> **Extracted records**:
◇ ◇ ◇
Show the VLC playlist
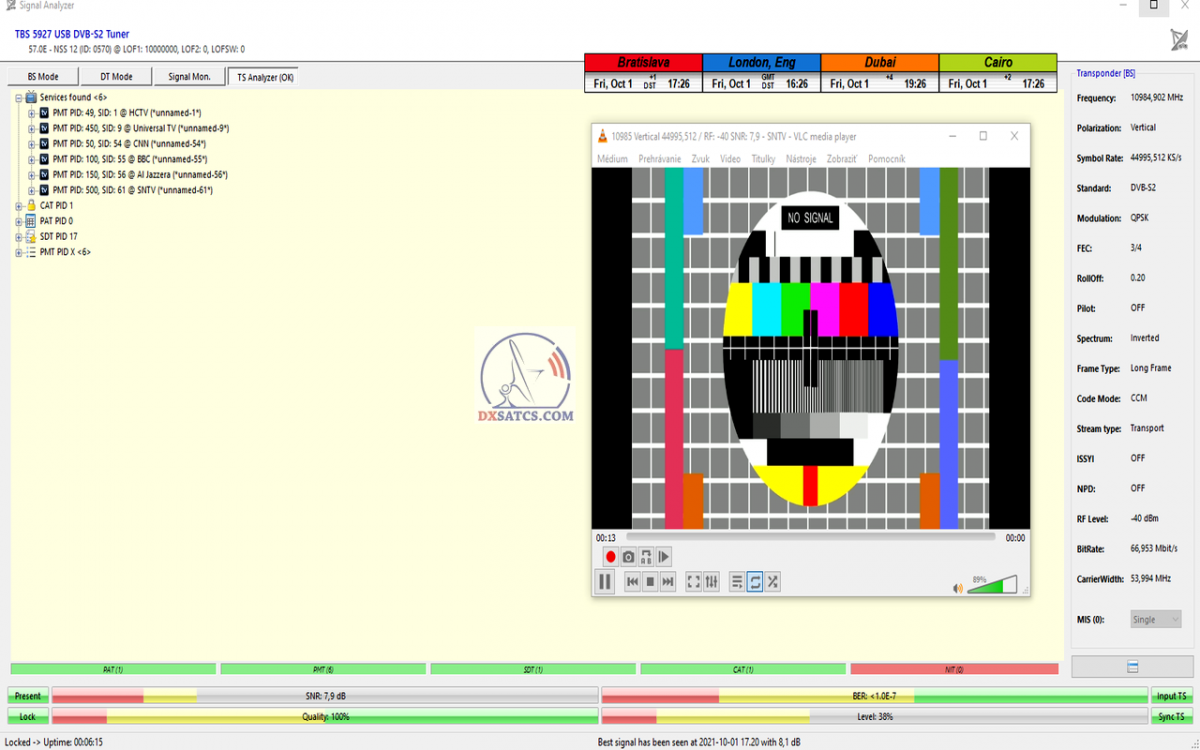Image resolution: width=1200 pixels, height=750 pixels. (x=737, y=582)
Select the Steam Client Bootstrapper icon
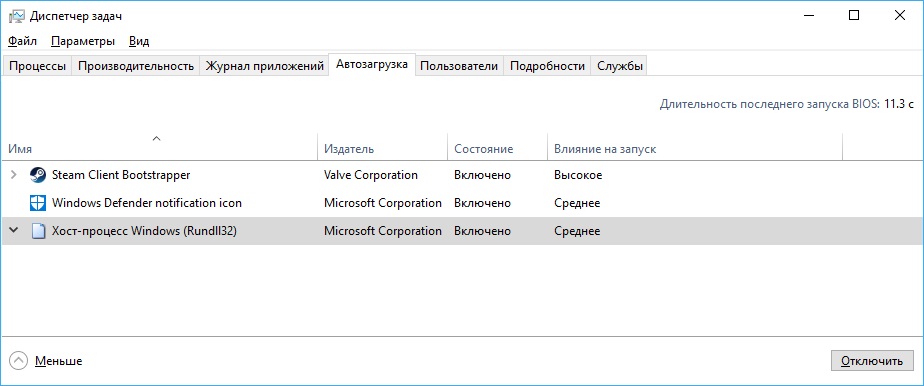This screenshot has height=386, width=924. pyautogui.click(x=38, y=175)
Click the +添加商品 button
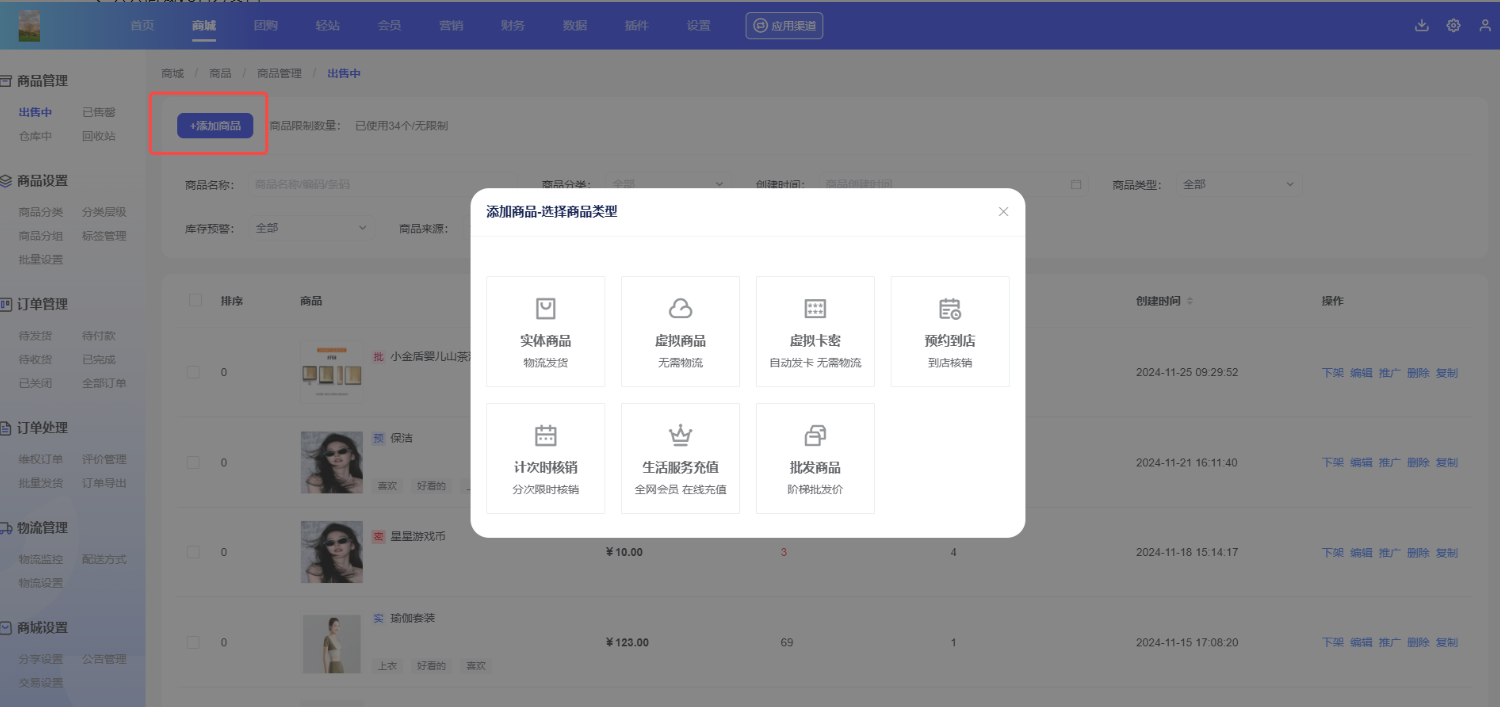Viewport: 1500px width, 707px height. tap(215, 126)
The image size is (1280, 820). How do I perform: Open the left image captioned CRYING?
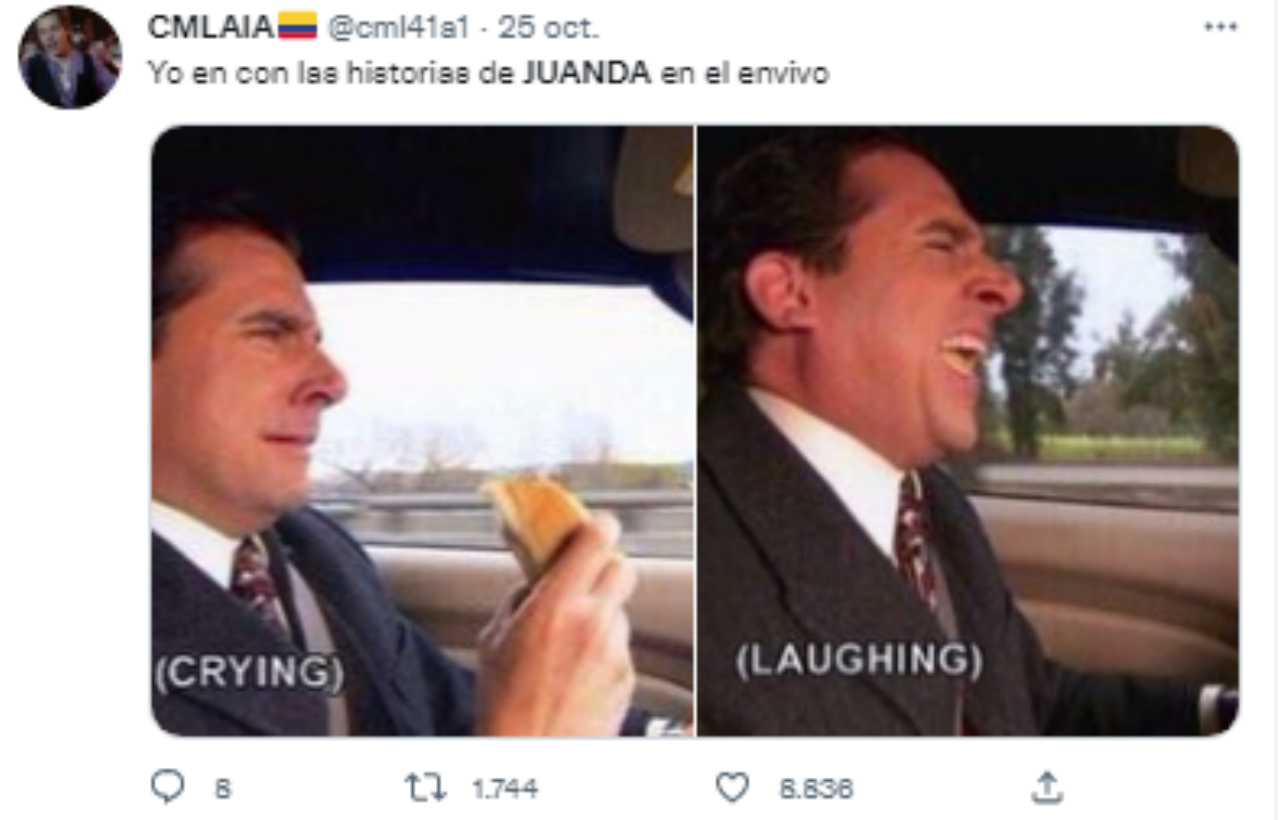point(422,431)
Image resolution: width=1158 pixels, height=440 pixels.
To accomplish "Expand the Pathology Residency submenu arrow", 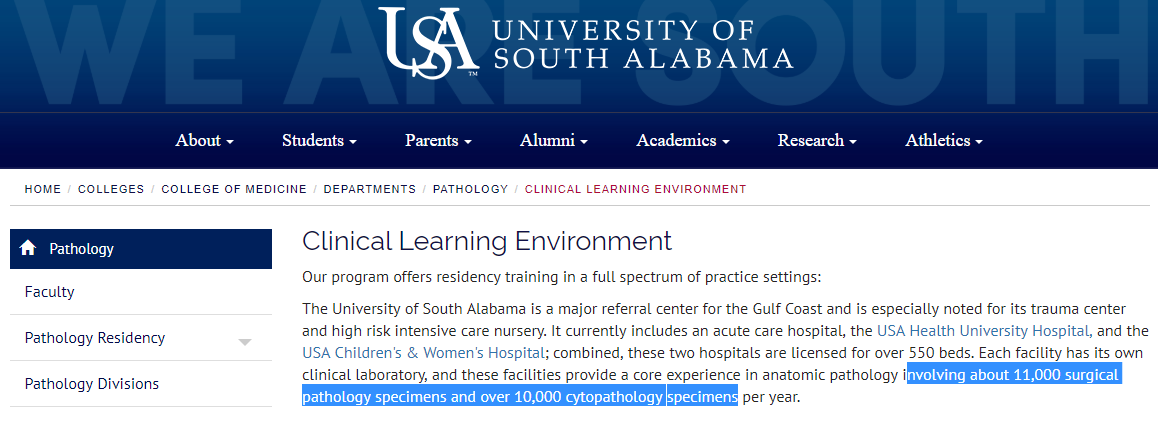I will pos(245,342).
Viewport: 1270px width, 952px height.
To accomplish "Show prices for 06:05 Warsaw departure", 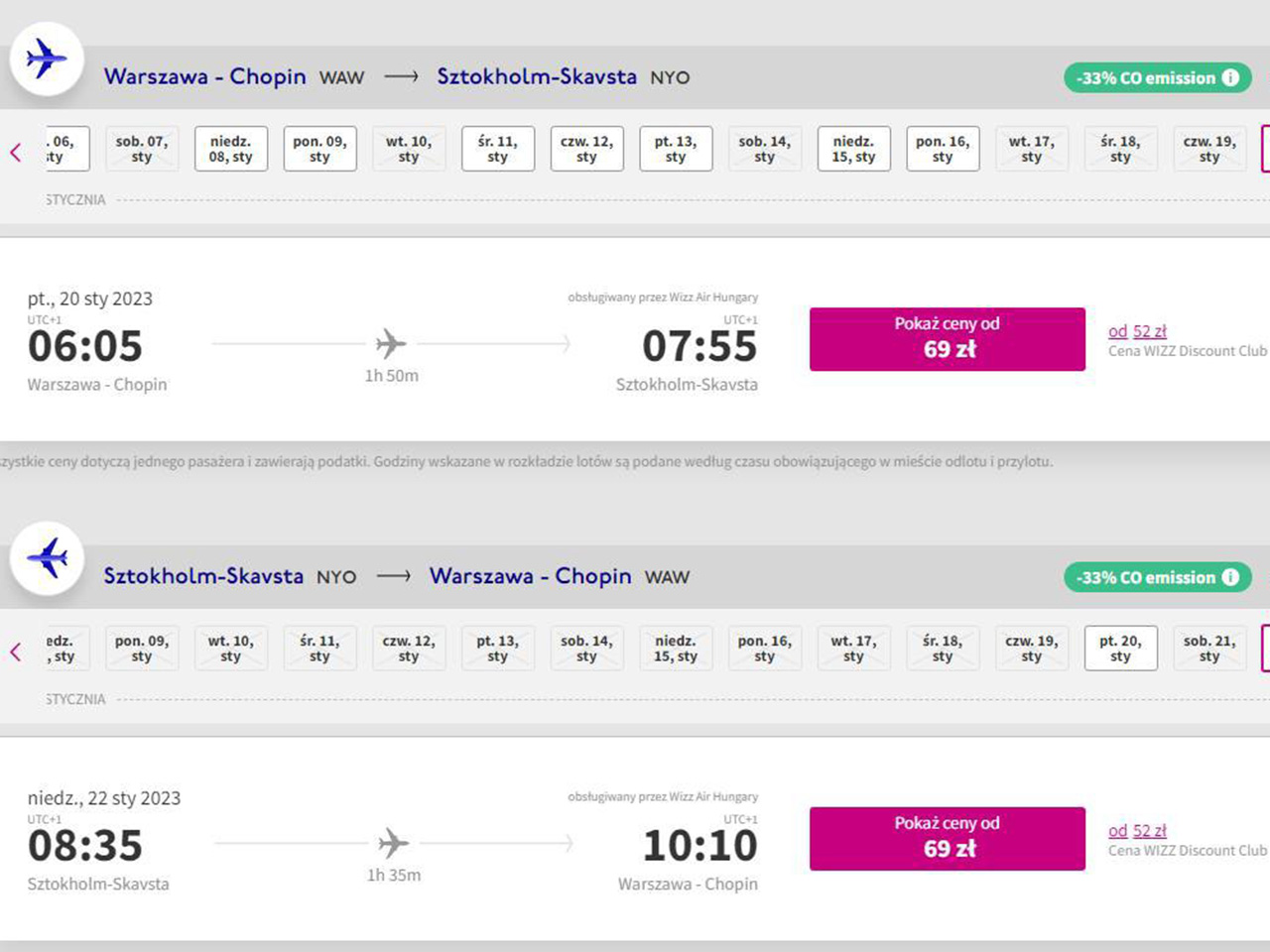I will click(x=947, y=339).
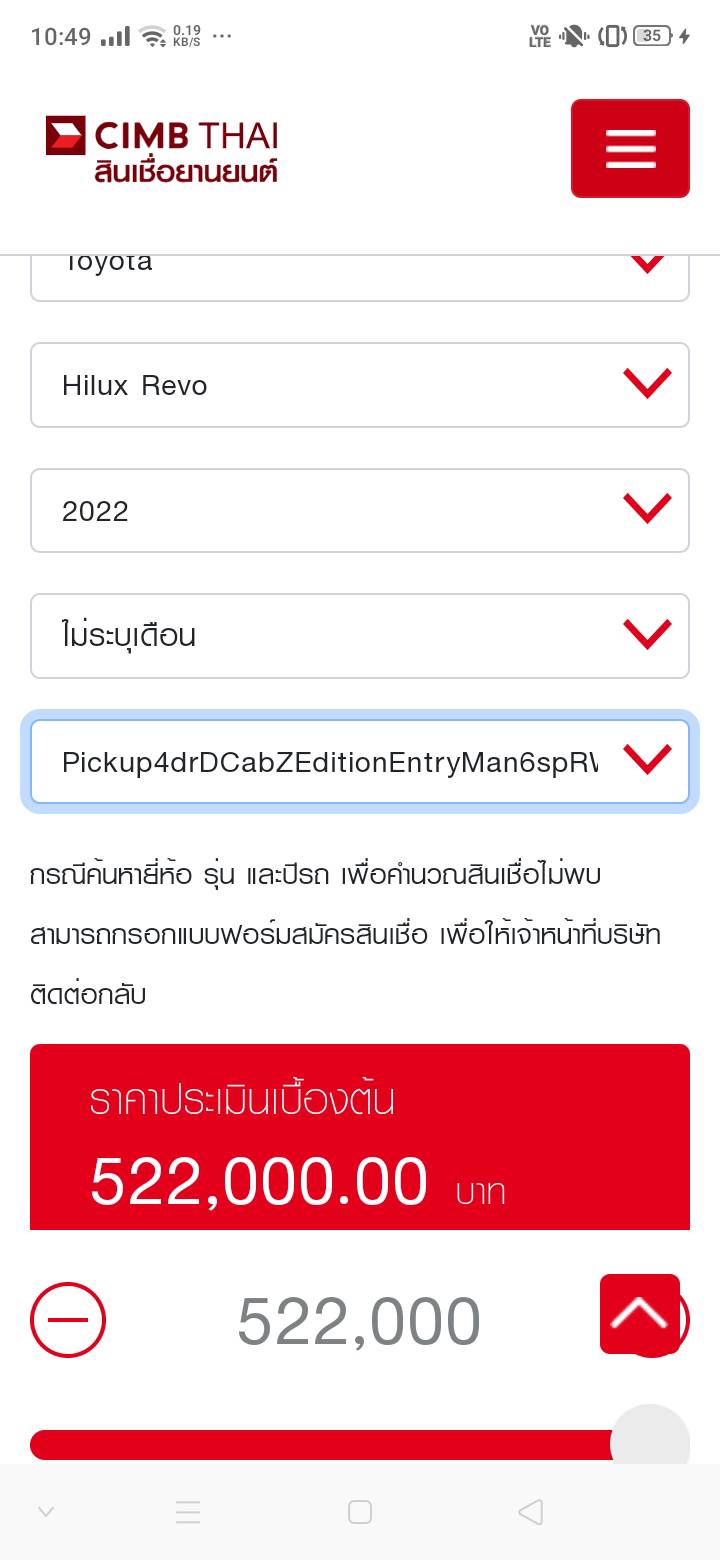Tap the small down chevron in navigation bar

(x=45, y=1512)
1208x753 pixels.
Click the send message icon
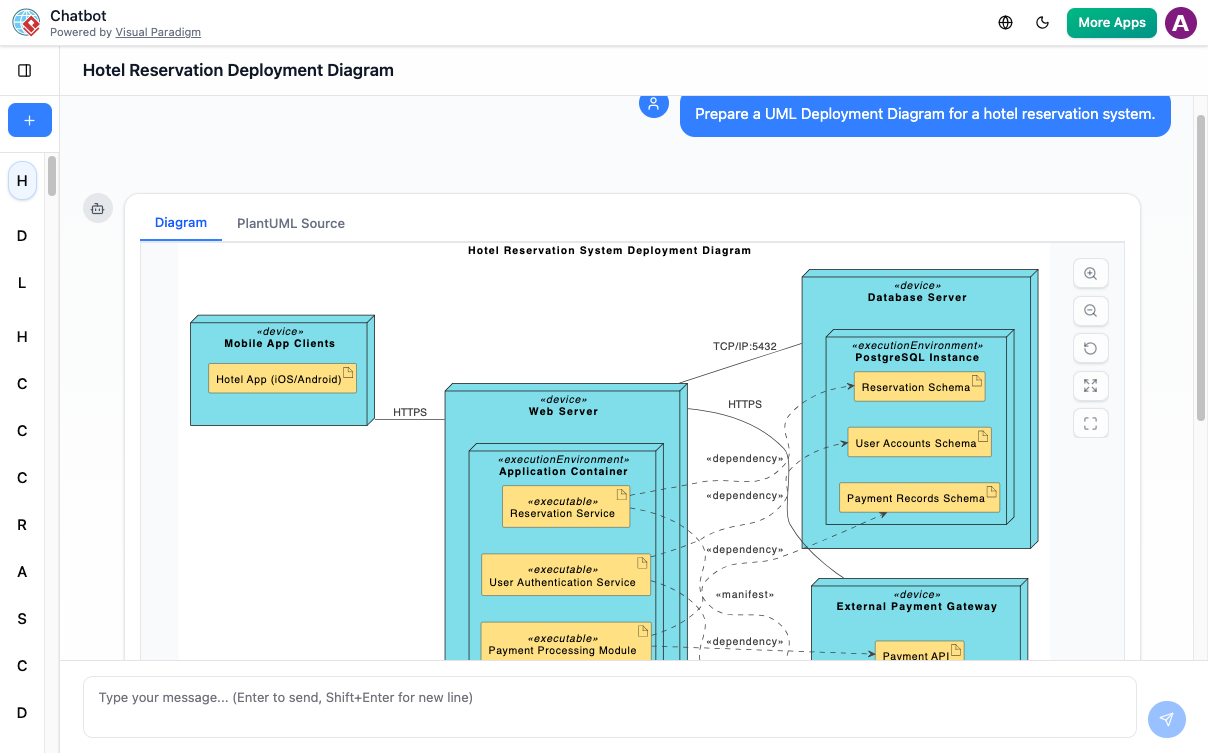(x=1166, y=719)
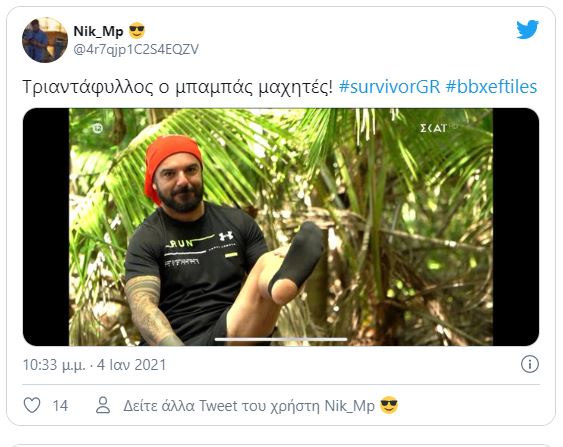This screenshot has width=563, height=447.
Task: Follow the #bbxeftiles hashtag
Action: point(491,87)
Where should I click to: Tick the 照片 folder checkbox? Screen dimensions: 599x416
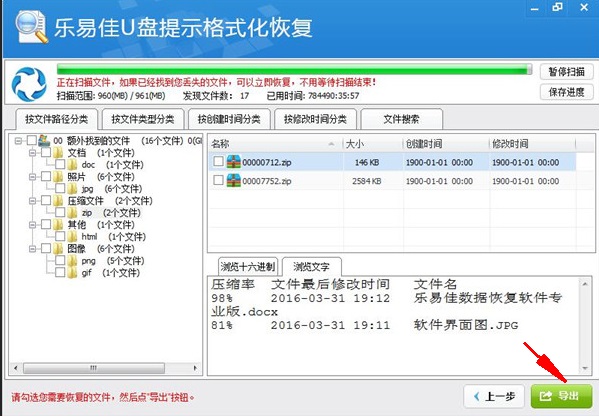(x=46, y=176)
◇ ◇ ◇
> **What you should do**:
Reproduce word for word the lines from the line with "1208x753 pixels." to the end of the entries above, both included, but leave the pictures out.

> **Answer area**:
1208x753 pixels.
Click the send message icon
(x=1166, y=719)
This screenshot has width=563, height=447.
Task: Follow the #bbxeftiles hashtag
Action: point(491,87)
Where should I click to: Tick the 照片 folder checkbox? Screen dimensions: 599x416
(x=46, y=176)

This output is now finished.